# [Set problem]
Copy the lines of the listing below word for word, starting with the line containing "Close the Gerir" and continuing through the line containing "Open the Librarians".
>> begin
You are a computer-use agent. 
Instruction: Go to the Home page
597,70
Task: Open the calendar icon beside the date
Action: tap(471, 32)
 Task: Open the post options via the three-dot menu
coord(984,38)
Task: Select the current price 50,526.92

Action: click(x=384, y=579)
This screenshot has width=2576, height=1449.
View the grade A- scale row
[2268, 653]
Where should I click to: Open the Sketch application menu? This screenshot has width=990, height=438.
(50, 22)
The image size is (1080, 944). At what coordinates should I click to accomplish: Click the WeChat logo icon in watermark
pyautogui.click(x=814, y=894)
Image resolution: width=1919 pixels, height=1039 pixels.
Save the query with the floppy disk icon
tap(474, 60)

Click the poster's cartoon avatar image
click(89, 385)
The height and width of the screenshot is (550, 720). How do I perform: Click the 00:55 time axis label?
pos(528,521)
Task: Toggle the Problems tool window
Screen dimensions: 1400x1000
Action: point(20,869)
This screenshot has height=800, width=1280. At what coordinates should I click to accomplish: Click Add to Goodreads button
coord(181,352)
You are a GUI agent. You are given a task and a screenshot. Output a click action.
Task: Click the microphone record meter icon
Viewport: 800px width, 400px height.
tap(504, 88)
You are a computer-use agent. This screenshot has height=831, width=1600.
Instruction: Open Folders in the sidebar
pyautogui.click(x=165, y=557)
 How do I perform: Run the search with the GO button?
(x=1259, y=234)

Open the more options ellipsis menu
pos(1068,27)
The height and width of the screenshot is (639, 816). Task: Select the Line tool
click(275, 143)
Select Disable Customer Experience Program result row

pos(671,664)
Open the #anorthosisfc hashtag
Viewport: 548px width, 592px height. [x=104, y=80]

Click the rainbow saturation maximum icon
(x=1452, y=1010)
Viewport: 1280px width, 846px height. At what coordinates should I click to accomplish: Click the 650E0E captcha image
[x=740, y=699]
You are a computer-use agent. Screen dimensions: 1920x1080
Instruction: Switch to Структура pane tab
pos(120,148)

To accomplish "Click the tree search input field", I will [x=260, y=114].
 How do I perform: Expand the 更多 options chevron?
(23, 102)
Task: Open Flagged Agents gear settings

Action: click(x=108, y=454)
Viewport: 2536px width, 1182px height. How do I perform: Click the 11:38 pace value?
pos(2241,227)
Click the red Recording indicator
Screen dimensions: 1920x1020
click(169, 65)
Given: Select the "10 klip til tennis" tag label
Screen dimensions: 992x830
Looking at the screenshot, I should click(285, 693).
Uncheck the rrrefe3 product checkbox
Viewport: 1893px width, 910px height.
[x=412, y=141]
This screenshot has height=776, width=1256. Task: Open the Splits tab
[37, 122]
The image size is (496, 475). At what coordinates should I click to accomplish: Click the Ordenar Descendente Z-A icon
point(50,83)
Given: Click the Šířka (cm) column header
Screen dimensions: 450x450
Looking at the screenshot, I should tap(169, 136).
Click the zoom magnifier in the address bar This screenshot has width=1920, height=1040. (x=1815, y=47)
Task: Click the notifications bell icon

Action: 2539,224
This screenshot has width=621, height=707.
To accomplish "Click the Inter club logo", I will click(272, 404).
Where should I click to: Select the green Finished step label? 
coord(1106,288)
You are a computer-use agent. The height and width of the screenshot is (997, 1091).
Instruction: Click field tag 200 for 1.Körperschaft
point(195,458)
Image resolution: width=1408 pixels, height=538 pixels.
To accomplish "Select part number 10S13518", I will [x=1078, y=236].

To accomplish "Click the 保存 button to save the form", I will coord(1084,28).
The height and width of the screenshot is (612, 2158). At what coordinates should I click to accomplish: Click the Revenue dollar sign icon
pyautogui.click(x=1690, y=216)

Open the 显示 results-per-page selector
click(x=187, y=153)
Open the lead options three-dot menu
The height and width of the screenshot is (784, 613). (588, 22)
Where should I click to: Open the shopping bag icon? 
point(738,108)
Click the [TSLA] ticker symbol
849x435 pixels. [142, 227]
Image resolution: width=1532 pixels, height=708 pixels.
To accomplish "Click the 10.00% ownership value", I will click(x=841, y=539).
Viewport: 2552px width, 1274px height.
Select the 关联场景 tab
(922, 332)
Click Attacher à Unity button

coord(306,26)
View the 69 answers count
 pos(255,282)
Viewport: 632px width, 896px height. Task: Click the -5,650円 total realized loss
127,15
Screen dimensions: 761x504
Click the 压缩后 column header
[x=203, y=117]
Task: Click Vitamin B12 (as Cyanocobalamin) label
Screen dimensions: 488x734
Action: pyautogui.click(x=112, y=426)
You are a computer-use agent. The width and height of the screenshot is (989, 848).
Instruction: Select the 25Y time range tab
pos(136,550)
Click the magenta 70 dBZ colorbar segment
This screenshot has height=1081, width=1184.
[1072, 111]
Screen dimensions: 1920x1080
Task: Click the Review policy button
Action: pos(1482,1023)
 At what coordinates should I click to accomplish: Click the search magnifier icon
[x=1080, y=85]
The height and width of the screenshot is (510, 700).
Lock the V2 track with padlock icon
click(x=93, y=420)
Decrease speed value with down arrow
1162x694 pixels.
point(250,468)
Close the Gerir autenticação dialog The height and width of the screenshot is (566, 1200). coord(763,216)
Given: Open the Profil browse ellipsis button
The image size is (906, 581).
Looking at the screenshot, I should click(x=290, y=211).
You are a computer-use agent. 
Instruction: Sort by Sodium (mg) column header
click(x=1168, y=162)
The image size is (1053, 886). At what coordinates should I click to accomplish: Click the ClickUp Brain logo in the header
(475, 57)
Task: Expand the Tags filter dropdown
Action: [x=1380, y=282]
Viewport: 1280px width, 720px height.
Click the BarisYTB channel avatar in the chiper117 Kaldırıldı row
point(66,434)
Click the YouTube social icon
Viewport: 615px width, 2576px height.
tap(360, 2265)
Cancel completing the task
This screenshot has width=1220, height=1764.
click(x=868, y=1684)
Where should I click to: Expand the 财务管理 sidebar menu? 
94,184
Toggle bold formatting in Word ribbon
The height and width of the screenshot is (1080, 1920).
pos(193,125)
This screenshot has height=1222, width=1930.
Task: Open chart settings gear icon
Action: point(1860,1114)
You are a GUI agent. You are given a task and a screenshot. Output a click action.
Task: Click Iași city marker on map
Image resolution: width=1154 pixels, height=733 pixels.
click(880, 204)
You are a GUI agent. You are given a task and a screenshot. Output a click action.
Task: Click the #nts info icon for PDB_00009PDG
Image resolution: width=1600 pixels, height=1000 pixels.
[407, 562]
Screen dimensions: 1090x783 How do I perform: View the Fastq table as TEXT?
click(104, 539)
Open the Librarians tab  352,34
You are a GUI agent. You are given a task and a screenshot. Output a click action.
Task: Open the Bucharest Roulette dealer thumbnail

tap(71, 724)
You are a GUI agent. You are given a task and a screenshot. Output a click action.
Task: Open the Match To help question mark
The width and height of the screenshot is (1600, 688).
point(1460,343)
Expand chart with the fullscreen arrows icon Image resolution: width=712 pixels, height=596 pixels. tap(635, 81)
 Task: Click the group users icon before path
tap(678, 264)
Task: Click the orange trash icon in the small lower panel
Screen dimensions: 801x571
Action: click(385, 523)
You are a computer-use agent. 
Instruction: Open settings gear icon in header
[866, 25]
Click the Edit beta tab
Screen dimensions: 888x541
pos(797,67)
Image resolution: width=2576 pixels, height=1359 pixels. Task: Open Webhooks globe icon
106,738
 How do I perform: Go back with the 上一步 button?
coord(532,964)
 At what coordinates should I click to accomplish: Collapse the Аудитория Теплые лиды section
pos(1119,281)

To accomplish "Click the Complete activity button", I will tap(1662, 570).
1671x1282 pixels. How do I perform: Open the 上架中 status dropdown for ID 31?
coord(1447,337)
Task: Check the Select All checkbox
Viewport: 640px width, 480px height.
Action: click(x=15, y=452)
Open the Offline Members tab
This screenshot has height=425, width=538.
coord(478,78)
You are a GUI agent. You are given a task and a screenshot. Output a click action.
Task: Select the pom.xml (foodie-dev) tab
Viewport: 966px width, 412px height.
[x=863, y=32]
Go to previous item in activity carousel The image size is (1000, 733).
>> end
# [Response]
Close the Gerir autenticação dialog The height and width of the screenshot is (566, 1200). coord(763,216)
Given: Open the Profil browse ellipsis button
The image size is (906, 581).
Looking at the screenshot, I should click(x=290, y=211).
You are a computer-use agent. 
Instruction: Sort by Sodium (mg) column header
click(x=1168, y=162)
The image size is (1053, 886). At what coordinates should I click to accomplish: Click the ClickUp Brain logo in the header
(475, 57)
Task: Expand the Tags filter dropdown
Action: [x=1380, y=282]
Viewport: 1280px width, 720px height.
Click the BarisYTB channel avatar in the chiper117 Kaldırıldı row
point(66,434)
Click the YouTube social icon
Viewport: 615px width, 2576px height.
tap(360, 2265)
Cancel completing the task
This screenshot has width=1220, height=1764.
click(x=868, y=1684)
Where should I click to: Expand the 财务管理 sidebar menu? 
94,184
Toggle bold formatting in Word ribbon
The height and width of the screenshot is (1080, 1920).
pos(193,125)
This screenshot has height=1222, width=1930.
Task: Open chart settings gear icon
Action: point(1860,1114)
You are a GUI agent. You are given a task and a screenshot. Output a click action.
Task: Click Iași city marker on map
Image resolution: width=1154 pixels, height=733 pixels.
click(880, 204)
You are a GUI agent. You are given a task and a screenshot. Output a click action.
Task: Click the #nts info icon for PDB_00009PDG
Image resolution: width=1600 pixels, height=1000 pixels.
[407, 562]
Screen dimensions: 1090x783 How do I perform: View the Fastq table as TEXT?
click(104, 539)
Open the Librarians tab  352,34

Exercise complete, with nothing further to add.